§ Task:
Whenever "agent" occurs in a line of the material, list that line.

§ Entries shown:
☆ ☆ ☆ ☆ ☆ ☆ ☆
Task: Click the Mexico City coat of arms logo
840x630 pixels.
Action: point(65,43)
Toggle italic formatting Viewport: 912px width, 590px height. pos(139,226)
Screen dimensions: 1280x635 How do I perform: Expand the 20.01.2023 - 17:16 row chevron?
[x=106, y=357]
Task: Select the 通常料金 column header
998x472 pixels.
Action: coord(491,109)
☆ ☆ ☆ ☆ ☆ ☆ ☆
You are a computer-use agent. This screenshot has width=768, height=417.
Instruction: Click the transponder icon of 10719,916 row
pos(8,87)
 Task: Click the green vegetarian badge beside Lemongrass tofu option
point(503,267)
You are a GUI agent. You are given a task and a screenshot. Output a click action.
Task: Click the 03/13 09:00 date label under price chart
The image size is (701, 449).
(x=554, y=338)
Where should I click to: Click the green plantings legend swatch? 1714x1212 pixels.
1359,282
☆ ☆ ☆ ☆ ☆ ☆ ☆
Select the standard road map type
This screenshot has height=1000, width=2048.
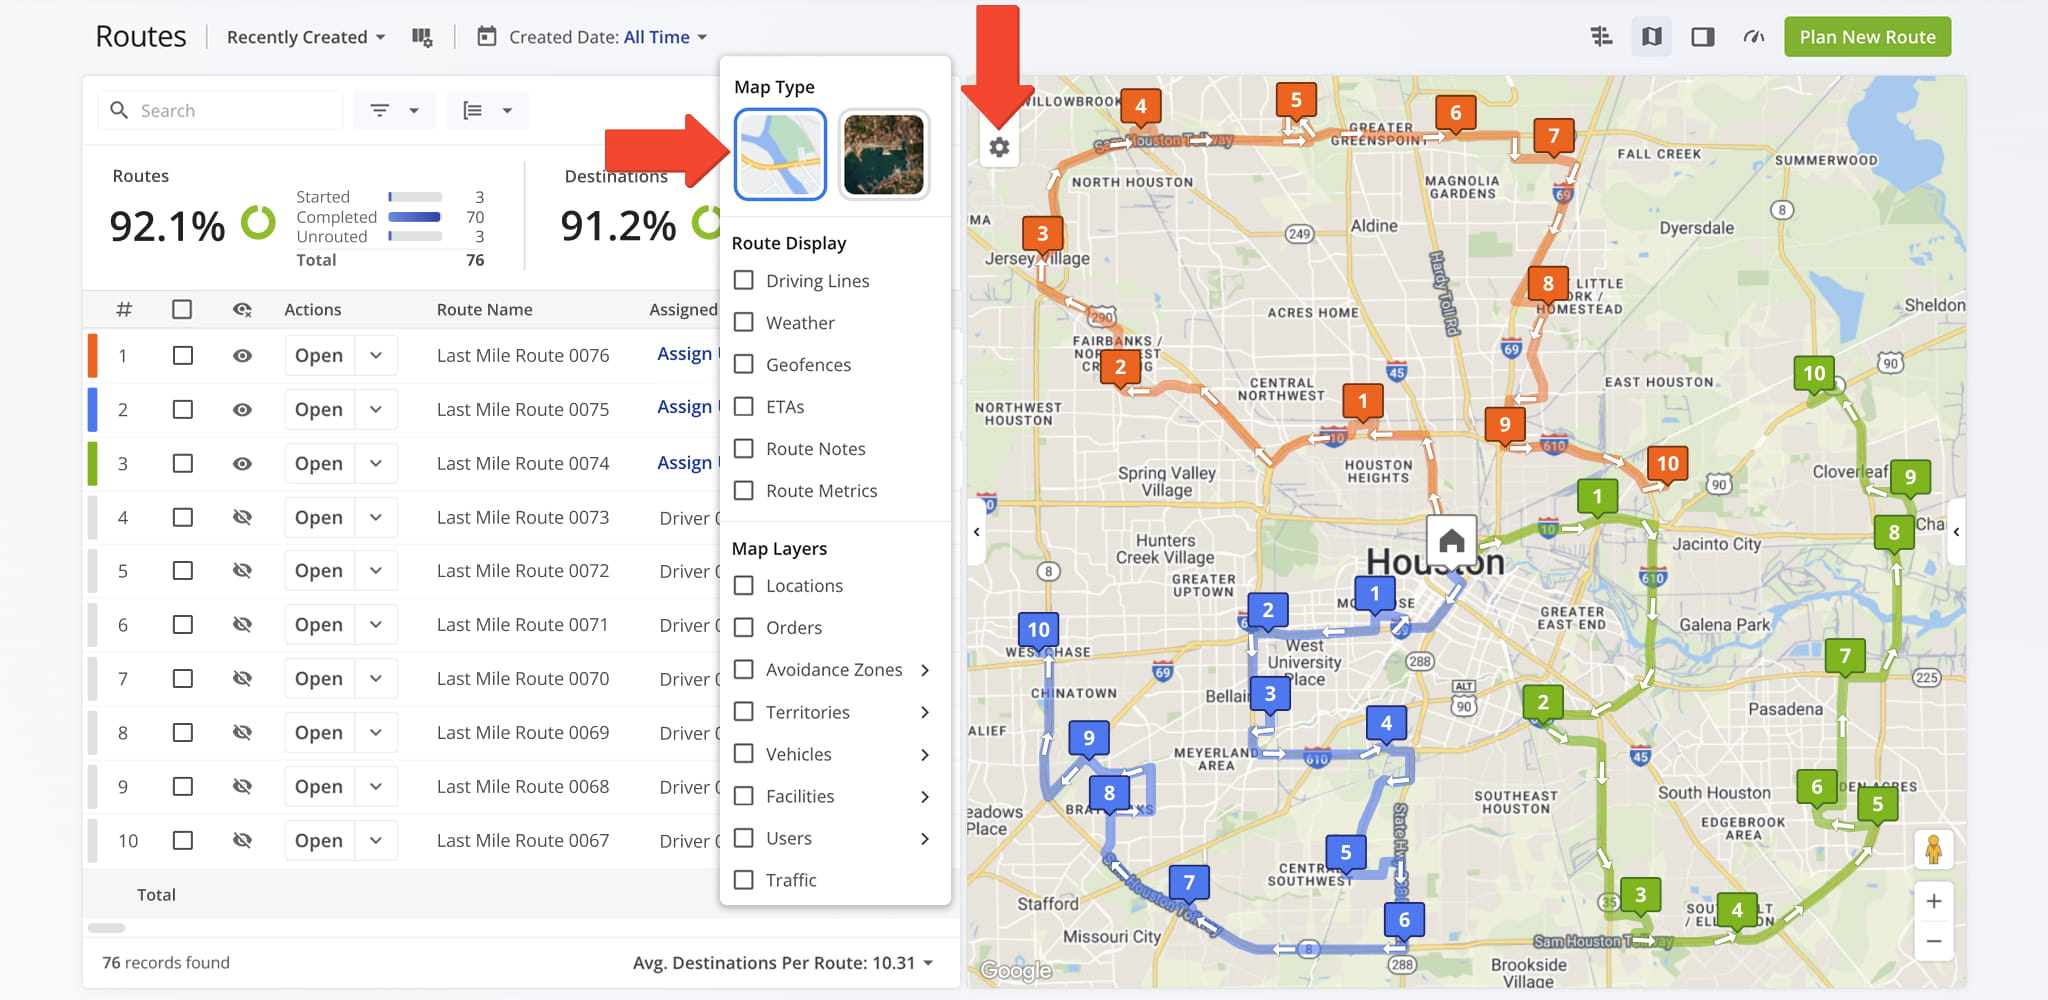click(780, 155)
☆ ☆ ☆ ☆ ☆ ☆ ☆
§ Answer space:
You are a computer-use agent. This screenshot has width=768, height=417.
You are a GUI agent. You are given a task and a screenshot. Output a click action.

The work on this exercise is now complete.